Washington, D.C., Oct. 27--Recent accounting and management issues at Freddie Mac have triggered an opportunistic onslaught against the housing government sponsored enterprises (GSEs) that not only ignores the will of the people and the intent of decades of policymakers, but also threatens the economic recovery process that now is underway, according to the National Association of Home Builders (NAHB).
"The housing sector of the U.S. economy has turned in a truly heroic performance, through both the recession of 2001 and the job-losing recovery since then," said NAHB Chief Economist David Seiders. Without this performance, Seiders said, the recession would have been longer and deeper and the recovery process to date would have been even weaker. Home sales and housing production have provided strong direct support to both GDP and the job market, and strong increases in house values have generated a massive amount of equity that has been tapped by America's home owners to support healthy portfolio restructuring as well as spending on remodeling and a broad range of consumer goods and services.
"This remarkable housing performance could not have been staged without a world-class housing finance system that facilitates both home buying and mortgage refinancing, and the U.S. housing finance system is highly dependent on the secondary market GSEs -- Fannie Mae and Freddie Mac.

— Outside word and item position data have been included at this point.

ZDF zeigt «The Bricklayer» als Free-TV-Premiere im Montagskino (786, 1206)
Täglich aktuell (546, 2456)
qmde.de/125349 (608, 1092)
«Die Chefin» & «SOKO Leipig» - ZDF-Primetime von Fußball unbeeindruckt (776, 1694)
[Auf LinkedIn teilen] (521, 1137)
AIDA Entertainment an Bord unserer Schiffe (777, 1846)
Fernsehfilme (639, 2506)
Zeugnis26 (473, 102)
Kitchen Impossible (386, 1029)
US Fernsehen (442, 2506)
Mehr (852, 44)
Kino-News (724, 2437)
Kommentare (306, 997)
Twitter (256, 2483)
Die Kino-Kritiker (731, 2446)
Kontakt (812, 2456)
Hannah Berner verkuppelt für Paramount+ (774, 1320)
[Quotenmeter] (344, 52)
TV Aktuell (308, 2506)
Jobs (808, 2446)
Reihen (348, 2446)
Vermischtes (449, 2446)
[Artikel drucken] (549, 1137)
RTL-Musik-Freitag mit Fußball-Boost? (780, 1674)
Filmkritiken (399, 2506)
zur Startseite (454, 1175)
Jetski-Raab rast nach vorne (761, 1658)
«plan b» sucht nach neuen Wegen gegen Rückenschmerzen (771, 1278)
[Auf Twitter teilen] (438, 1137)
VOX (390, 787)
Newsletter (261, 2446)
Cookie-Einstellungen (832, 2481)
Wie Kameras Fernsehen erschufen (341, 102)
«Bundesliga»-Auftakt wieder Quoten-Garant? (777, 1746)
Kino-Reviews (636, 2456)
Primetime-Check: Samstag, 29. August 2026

It's perfectly clear that the presence of the GSEs in the secondary markets has lowered the cost of home mortgage credit and assured the ready availability of credit through a broad range of mortgage instruments tailored by the GSEs to the diverse needs of American households," said Seiders.
"It's understandable," he added, "that the recent problems at Freddie Mac have raised questions about the quality of regulation dealing with the safety and soundness of the GSEs. But anti-housing factions already have stretched 'regulatory reform' into the areas of mission oversight and program approval. And now we're hearing even more alarming suggestions out of the Treasury Department that would weaken or destroy the GSE status of Fannie and Freddie. Cutting the GSE's lines of credit to the Treasury would raise the cost of home mortgage credit and undermine housing's support to the economy and the job market. Indeed, just the suggestion caused immediate damage to GSE borrowing costs as well as to GSE stock values."
Eliminating Fannie and Freddie's government guarantee, as proposed yesterday by Congressional Budget Office Director Douglas Holtz-Eakin, would raise mortgage interest rates by an average quarter of a percentage point, he told the Senate Banking Committee. Such a move would increase housing costs for tens of millions of American families. At current mortgage rates, a quarter-point hike (i.e. 6% to 6.25%) on a $150,000 home loan would boost the mortgage payments by an average of $264 per year, or nearly $8,000 over the life of a 30-year loan. This added burden would be felt most acutely by low- income households and first-time buyers attempting to enter the housing market. Each quarter-point increase in mortgage interest rates would effectively prevent more than one million families from qualifying for a home loan.
The U.S. economy still is struggling toward full-fledged expansion, and a strong performance by the housing sector is essential to this process. Public airing of anti-housing and anti-GSE biases by Administration officials inevitably jeopardizes the current economic situation as well as the outlook for 2004, Seiders said.